## Task details
Your answer must be the records below, given again exactly, with no pictures in it.

(Collected data entries)
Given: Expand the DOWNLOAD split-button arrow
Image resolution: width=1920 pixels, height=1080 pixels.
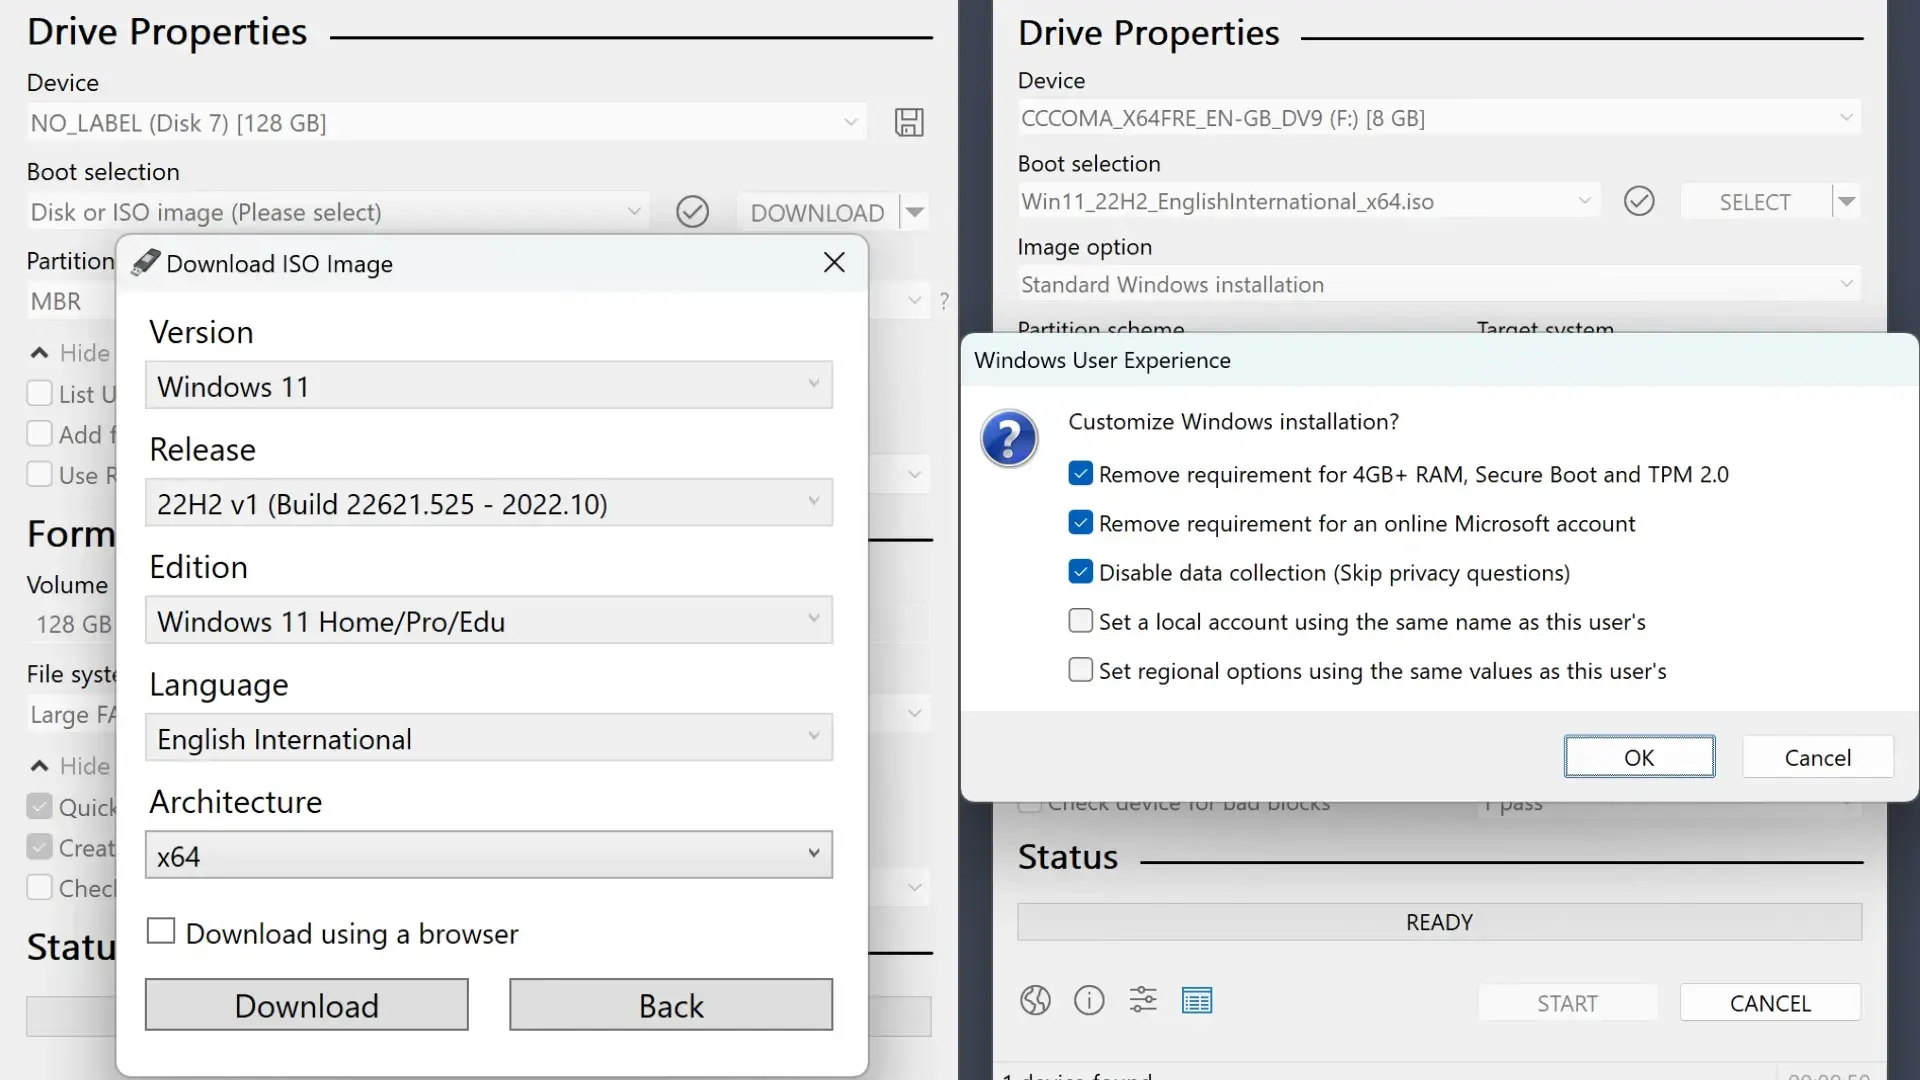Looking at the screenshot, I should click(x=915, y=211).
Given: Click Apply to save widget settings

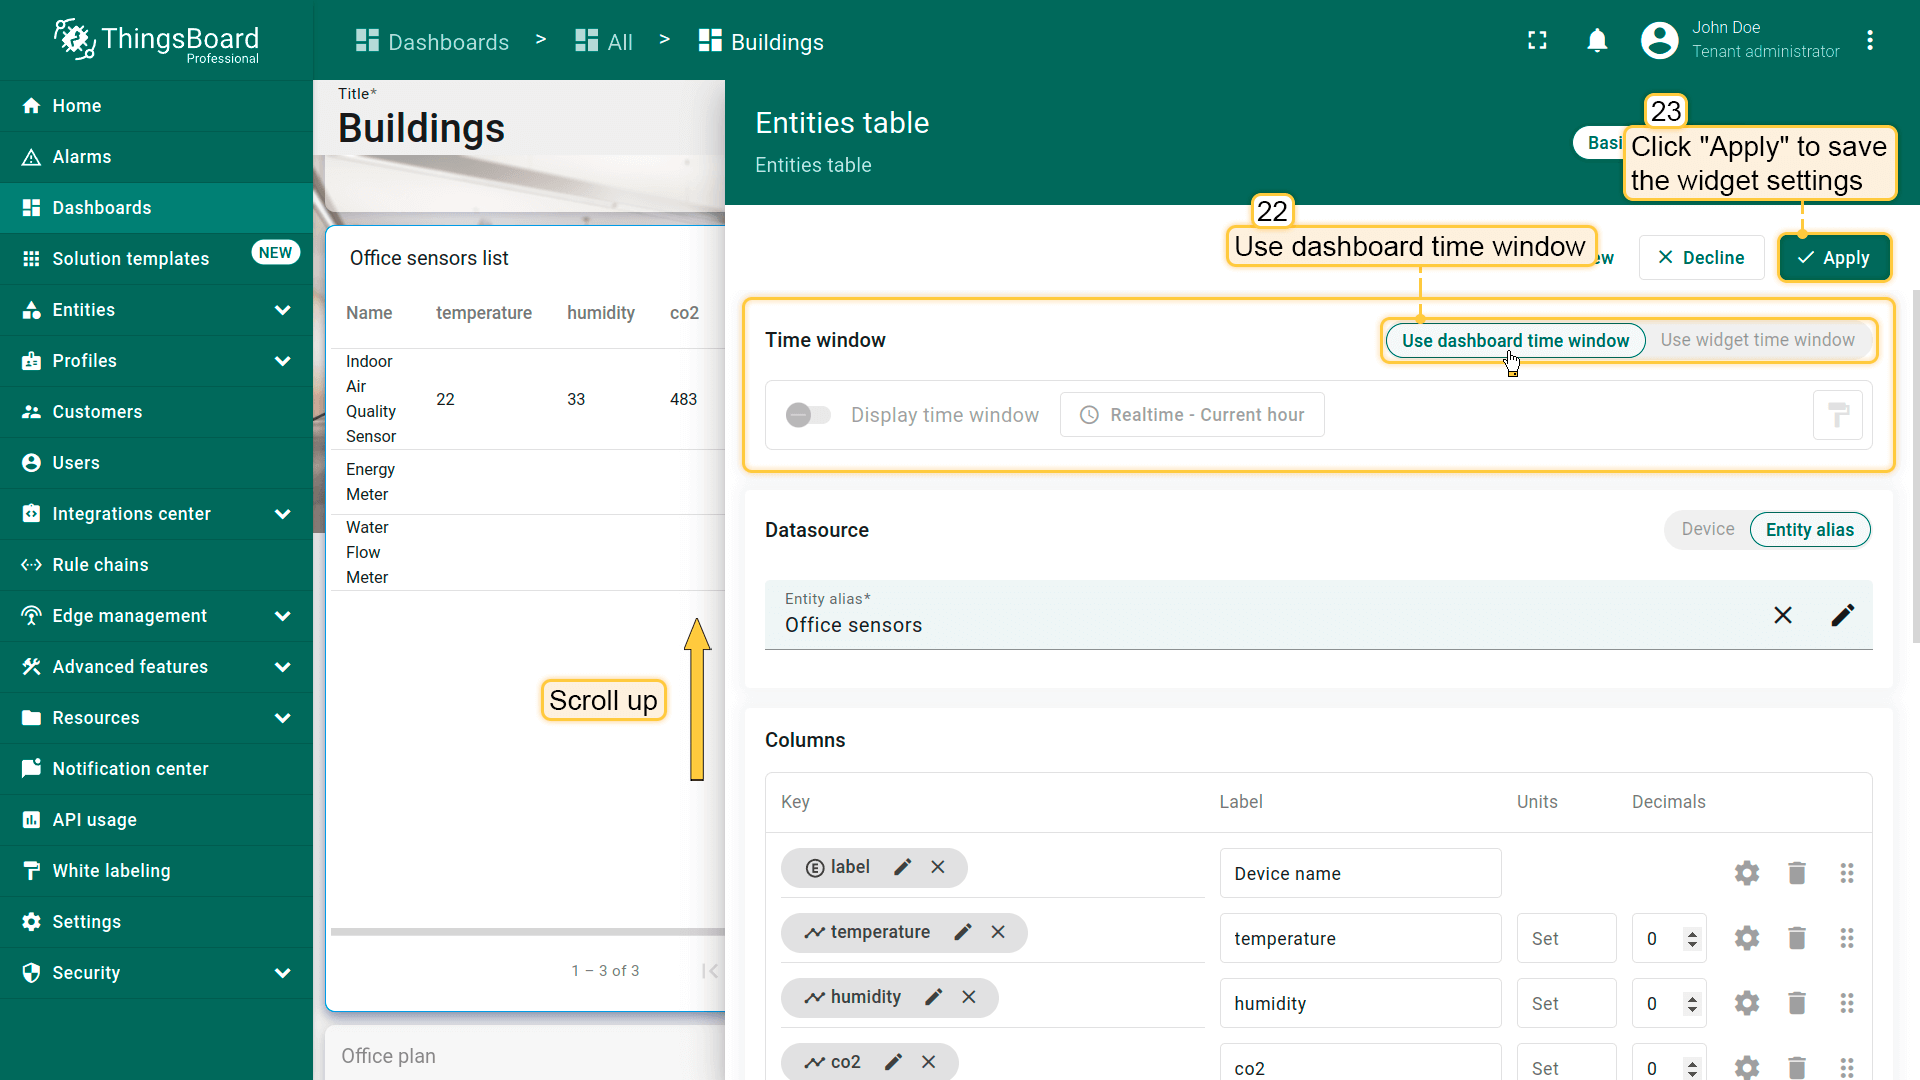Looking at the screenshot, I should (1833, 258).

## Completed task
Given: Expand the DOWNLOAD split-button arrow
Image resolution: width=1920 pixels, height=1080 pixels.
Looking at the screenshot, I should click(x=915, y=211).
Given: Click Apply to save widget settings

Looking at the screenshot, I should (1833, 258).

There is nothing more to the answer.